### EXTRAIT CHOISI

Les Belges savent mieux compter que les Français (ils sont beaucoup plus logiques)

Les Belges savent mieux compter que les Français (ils sont beaucoup plus logiques)

Si l'on met l'accent de côté, les Belges francophones parlent le même français qu'en France. Enfin presque. Car ils s'en distinguent dans le domaine des nombres, où ils se montrent beaucoup plus logiques que les Français.

S'il est moins répandu que l'anglais , le français est tout de même parlé par près de 500 millions de personnes répartis dans 112 pays et territoires à travers le monde. Pour autant, tous ces francophones ne parlent exactement de la même manière. En plus des accents, extrêmement variés, les mots changent légèrement d'un pays à l'autre, parfois même d'une région à l'autre. Ce n'est jamais un problème : cela montre simplement que la langue vit et s'adapte.

La Belgique, par exemple, partage l'essentiel du français de France, mais garde quelques habitudes qui lui sont propres. Au-delà de l'accent souvent caricaturé – qui est en réalité l'accent des Bruxellois – et nombreuses expressions typiques – "elle attend famille" pour "elle est enceinte", "avoir la clope" pour "avoir peur", "être bleu" pour "être amoureux", "il fait son nez" pour 'il est prétentieux", etc. –, les Belges francophones se distinguent des Français par leur façon de compter.

######

CONSIGNES:
- 1) Pouvez-vous recopier l'article sur la façon de compter des Belges, de « Si l'on met » à « vit et s'adapte. » ?
- 2) Pouvez-vous écrire la suite de l'article sur la façon de compter des Belges, à partir de sa dernière phrase ?

### ENREGISTREMENTS FOURNIS

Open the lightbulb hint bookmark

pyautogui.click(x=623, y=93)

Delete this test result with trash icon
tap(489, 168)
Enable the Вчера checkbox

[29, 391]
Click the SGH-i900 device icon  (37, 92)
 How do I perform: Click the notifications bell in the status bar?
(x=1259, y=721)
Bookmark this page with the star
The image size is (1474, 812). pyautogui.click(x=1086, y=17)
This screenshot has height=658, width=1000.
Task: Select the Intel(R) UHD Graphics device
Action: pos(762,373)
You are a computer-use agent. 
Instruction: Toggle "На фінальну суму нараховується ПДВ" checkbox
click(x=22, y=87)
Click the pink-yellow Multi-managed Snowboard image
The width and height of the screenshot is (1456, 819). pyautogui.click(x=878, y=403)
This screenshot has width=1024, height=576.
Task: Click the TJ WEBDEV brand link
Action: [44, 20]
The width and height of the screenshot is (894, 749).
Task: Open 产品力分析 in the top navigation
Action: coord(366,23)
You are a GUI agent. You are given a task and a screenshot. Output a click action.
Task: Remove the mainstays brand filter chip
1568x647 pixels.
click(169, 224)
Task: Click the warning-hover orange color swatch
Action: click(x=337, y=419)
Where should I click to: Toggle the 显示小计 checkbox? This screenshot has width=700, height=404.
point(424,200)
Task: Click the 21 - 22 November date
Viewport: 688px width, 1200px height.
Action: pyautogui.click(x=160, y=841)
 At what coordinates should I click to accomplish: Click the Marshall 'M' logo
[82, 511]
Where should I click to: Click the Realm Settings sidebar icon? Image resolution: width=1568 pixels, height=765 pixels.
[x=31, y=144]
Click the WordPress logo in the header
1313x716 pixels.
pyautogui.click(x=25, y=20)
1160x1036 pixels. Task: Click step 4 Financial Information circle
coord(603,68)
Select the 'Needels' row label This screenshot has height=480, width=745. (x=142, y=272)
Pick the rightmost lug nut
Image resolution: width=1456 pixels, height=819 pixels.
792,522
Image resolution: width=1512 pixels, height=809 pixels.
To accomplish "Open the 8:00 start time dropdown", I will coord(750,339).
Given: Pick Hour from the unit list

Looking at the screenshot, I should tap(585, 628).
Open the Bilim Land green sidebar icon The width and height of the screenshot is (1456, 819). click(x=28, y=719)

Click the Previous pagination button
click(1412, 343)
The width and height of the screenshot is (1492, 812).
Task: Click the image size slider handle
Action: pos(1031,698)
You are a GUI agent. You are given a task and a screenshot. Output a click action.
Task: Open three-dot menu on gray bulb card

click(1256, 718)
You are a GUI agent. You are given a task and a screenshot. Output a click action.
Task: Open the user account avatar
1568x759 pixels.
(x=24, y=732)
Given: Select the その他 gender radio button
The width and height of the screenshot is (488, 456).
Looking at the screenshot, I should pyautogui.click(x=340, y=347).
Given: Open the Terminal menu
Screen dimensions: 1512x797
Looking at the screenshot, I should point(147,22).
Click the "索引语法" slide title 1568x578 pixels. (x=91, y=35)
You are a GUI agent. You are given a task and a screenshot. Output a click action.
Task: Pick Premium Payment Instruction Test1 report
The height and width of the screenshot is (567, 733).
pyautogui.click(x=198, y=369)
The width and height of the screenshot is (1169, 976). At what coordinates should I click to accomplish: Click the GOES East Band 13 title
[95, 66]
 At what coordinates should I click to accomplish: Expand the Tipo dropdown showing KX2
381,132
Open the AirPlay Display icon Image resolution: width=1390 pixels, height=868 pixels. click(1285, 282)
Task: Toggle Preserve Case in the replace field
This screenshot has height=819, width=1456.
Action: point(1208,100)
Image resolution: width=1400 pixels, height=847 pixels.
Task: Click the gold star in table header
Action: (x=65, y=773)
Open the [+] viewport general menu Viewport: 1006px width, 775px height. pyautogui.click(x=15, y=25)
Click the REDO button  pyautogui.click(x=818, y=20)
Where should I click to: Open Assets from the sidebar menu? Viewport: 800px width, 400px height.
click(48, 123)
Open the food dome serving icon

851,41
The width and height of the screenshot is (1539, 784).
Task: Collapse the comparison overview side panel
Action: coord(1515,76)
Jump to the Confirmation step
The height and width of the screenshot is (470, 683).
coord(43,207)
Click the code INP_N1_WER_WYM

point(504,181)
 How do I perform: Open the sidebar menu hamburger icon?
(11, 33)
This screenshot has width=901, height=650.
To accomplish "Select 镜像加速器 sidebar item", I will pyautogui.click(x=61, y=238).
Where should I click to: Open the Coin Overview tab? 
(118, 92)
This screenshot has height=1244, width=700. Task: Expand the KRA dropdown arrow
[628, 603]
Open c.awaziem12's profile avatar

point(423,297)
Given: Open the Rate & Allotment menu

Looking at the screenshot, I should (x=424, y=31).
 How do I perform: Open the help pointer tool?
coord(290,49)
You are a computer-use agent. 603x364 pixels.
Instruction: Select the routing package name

######

CORRIGÉ:
- 1)
Si l'on met l'accent de côté, les Belges francophones parlent le même français qu'en France. Enfin presque. Car ils s'en distinguent dans le domaine des nombres, où ils se montrent beaucoup plus logiques que les Français.

S'il est moins répandu que l'anglais , le français est tout de même parlé par près de 500 millions de personnes répartis dans 112 pays et territoires à travers le monde. Pour autant, tous ces francophones ne parlent exactement de la même manière. En plus des accents, extrêmement variés, les mots changent légèrement d'un pays à l'autre, parfois même d'une région à l'autre. Ce n'est jamais un problème : cela montre simplement que la langue vit et s'adapte.

- 2)
En pratique, les nombres se disent exactement de la même façon dans les deux pays jusqu'à 69 : un, deux, trois… soixante-huit, soixante-neuf. Mais tout change après. 70 se dit soixante-dix en France et septante en Belgique. Et il en va de même jusqu'à 99. 80 se disant quatre-vingt d'un côté et octante de l'autre, et 90 se prononçant quatre-vingt(dix ou nonante selon le pays, avec toutes les déclinaisons associées – soixante-treize ou septante-trois pour 73, quatre-vingt-cinq ou octante-cinq pour 85 ou encore quatre-vingt-dix-sept ou nonante-sept pour 97.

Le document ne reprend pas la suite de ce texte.